Las noticias del mes van en una doble dirección. De una parte se
anuncia la enésima ayuda del Estado a la red de autopistas ruinosas que
el Gobierno de Aznar impulso alrededor de Madrid y en el área
Alacant-Murcia. Unos proyectos que se han desvelado ruinosos e
innecesarios. Los costes aumentarion cuando los jueces decretaron que se
debían subir sustancialmente las indemnizaciones a los propietarios
expropiados —en el proyecto inicial se podía hablar de un mero saqueo—. Y
los coches siguen sin pasar por unas vías que tienen alternativas
gratuitas. Parte del negocio ya está hecho, pues los promotores del
proyecto son en su mayor parte las constructoras que los realizaron y
cobraron por ello. Cuando fue evidente que el negocio era ruinoso, el
Gobierno —el anterior y el actual— acudió al rescate, aumentando los
plazos de la concesión y adelantando dinero por el lucro perdido. Una
muestra de qué va esto de la cooperación: el Estado hace el proyecto
para generar negocios a las constructoras y después aporta recursos para
cubrirles unas pérdidas desde el principio previsibles.
El otro foco de información reciente es el de la sanidad catalana.
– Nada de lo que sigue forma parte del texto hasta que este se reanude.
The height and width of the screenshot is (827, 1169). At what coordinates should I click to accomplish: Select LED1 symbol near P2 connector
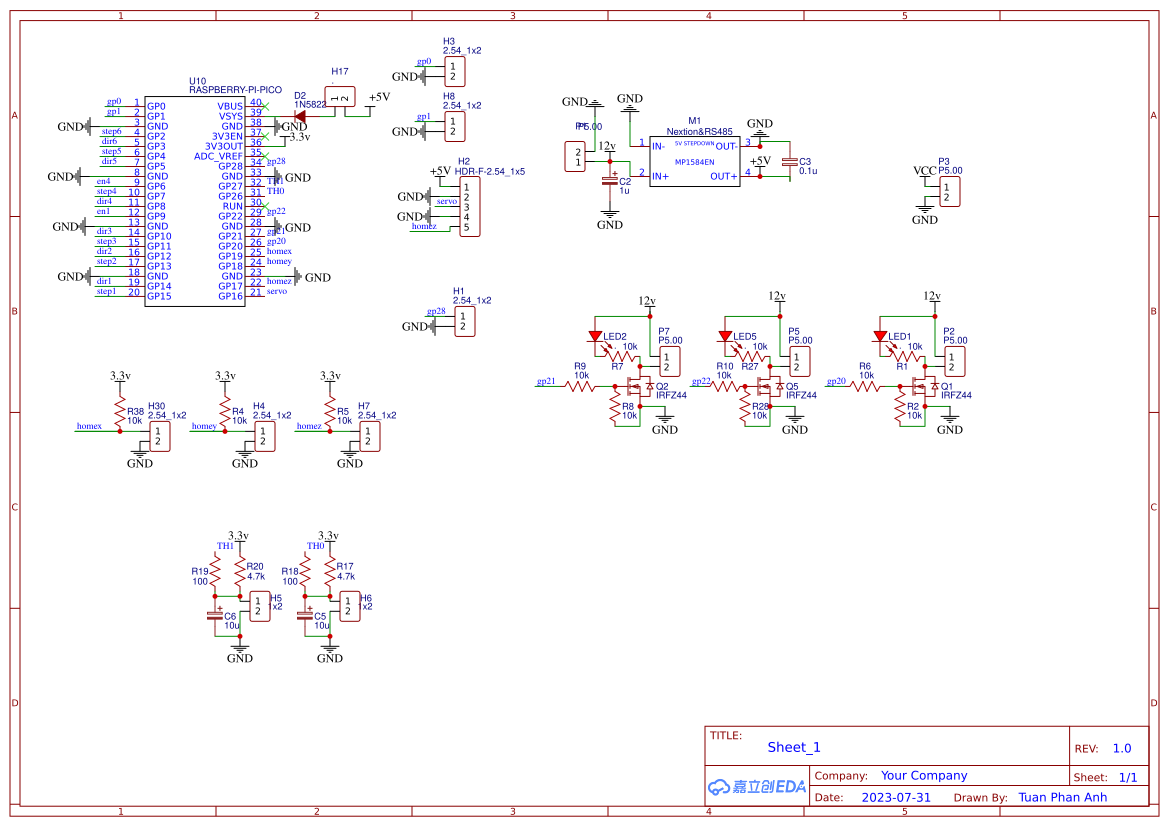[x=880, y=333]
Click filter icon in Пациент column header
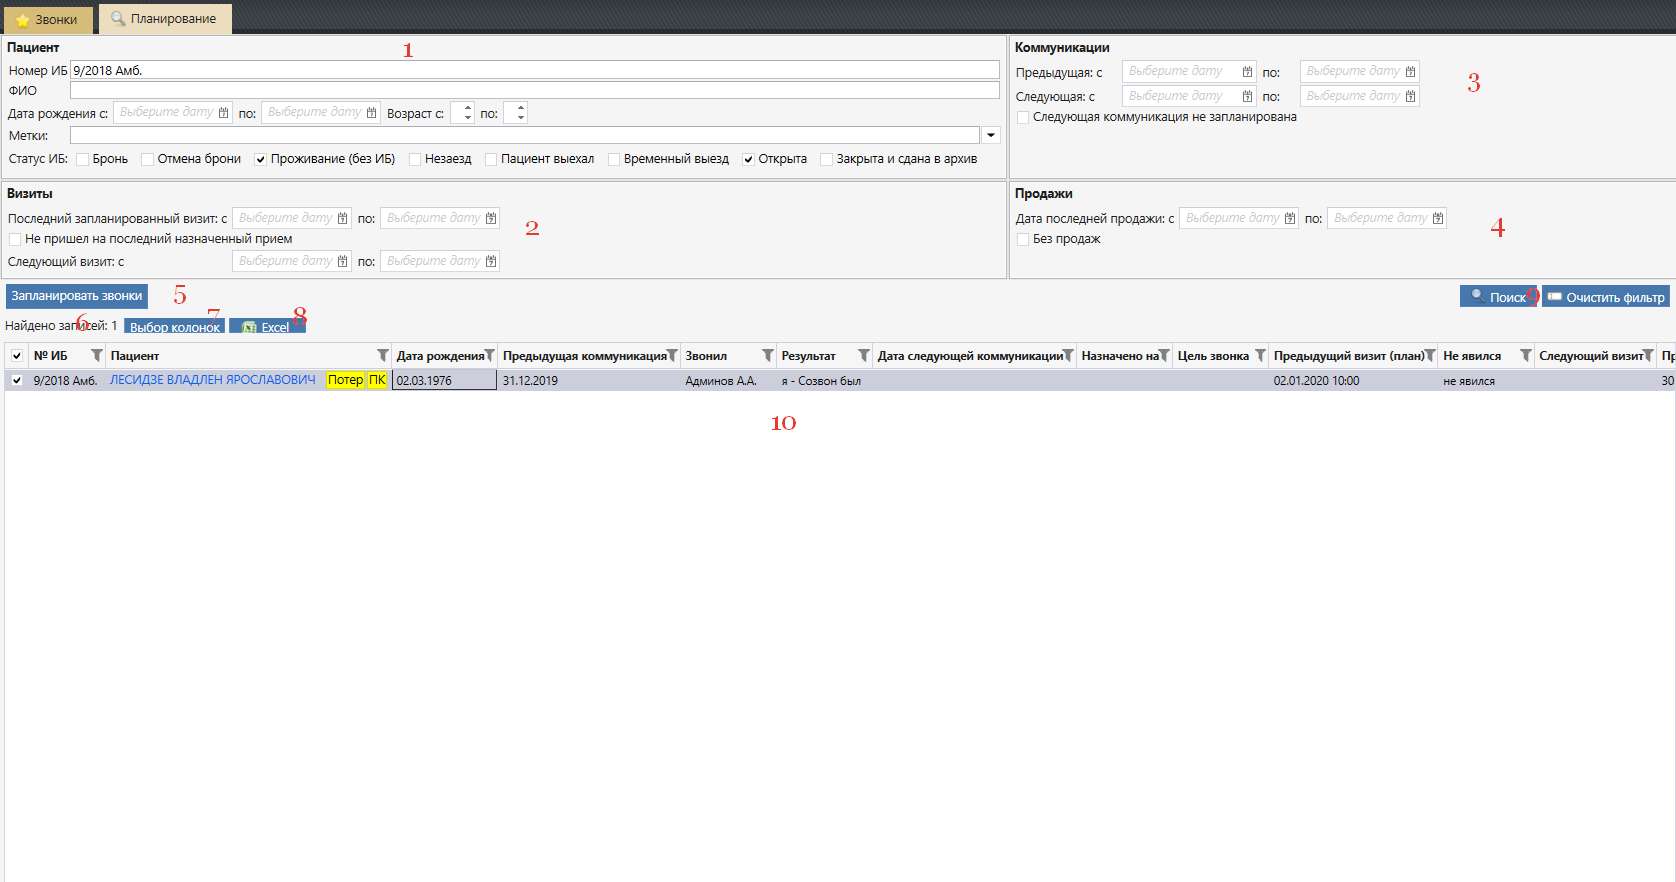Image resolution: width=1676 pixels, height=882 pixels. point(382,356)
Llevamos meses en que se van destapando chanchullos millonarios en
diversos hospitales, casi todos gestionados por consorcios semiprivados
característicos del “modelo sanitario catalán” impulsado por CiU —y que
el anterior gobierno tripartito fue incapaz de transformar—. Las formas
de saqueo del dinero público son diversas: sobrecostes en las
inversiones, monopolios en la prestación de servicios auxiliares, pagos
por servicios inexistentes, sobresueldos a directivos... En muchos
casos, los beneficiarios son grupos económicos claramente relacionados
con CiU, pero las corruptelas también salpican a alguna persona próxima
al PSC. En todo caso resulta evidente que en la pérdida de control que
supone una gestión por conciertos económicos y profusión de subcontratas
se crean fugas financieras. Con tamaño saqueo, no sorprende que la
sanidad tenga problemas de financiación.
Podemos temblar con la que nos espera tras la anunciada gestión de
las políticas públicas de empleo por parte de las ETTs. Los partidarios
de este modelo de cooperación o son simples saqueadores, o dogmáticos
ideólogos incapaces de ver la distancia que media entre sus ideas y la
realidad. O simplemente confunden la eficiencia con el lucro privado.
Gobiernos de cipayos
En una nota anterior ya me
dediqué a comentar lo vergonzo del proyecto de Eurovegas. Esta semana la
indignación ha subido un peldaño más con la visita de un delegado de
Sheldon Anderson a Barcelona y Madrid: se manda a un delegado a negociar
con contrapartes de segundo orden, que es lo que son esos políticos que
—con la complicidad de parte de sus fuerzas vivas, siempre agradecidas
por las subvenciones o los negocios que les facilitan— se pliegan ante
un proyecto que por sí solo fuerza a una regresión de regulaciones y
derechos. Un proyecto que se enmarca en el mismo modelo de especulación
urbana, turismo y ladrillo, que ha llevado a la economía española a una
situación de difícil salida. Que, en el caso catalán, se carga una de
las áreas agrícolas más fértiles, una economía que produce bienestar y
apropiada para desarrollar un nuevo modelo de alimentación sana y
ecológica. Pero lo peor de todo ello no es la irracionalidad del
proyecto, sino el espectáculo de unos gobernantes que aceptan
alegremente cambiar leyes cuando se lo pide un individuo con suficiente
dinero. O ni eso, porque si lo hemos entendido bien —ya se sabe que
cuando la negociación no es pública nunca se sabe de qué se está
hablando realmente— a lo que han venido los de Nevada es a pedirnos
financiación. O sea, que acabaremos corriendo con todos los costes y
riesgos por cuenta ajena. Lo más terrible es constatar que en lugar de
unos representantes políticos de una democracia desarrollada lo que
tenemos son meros delegados de republica (o reino) bananera(o).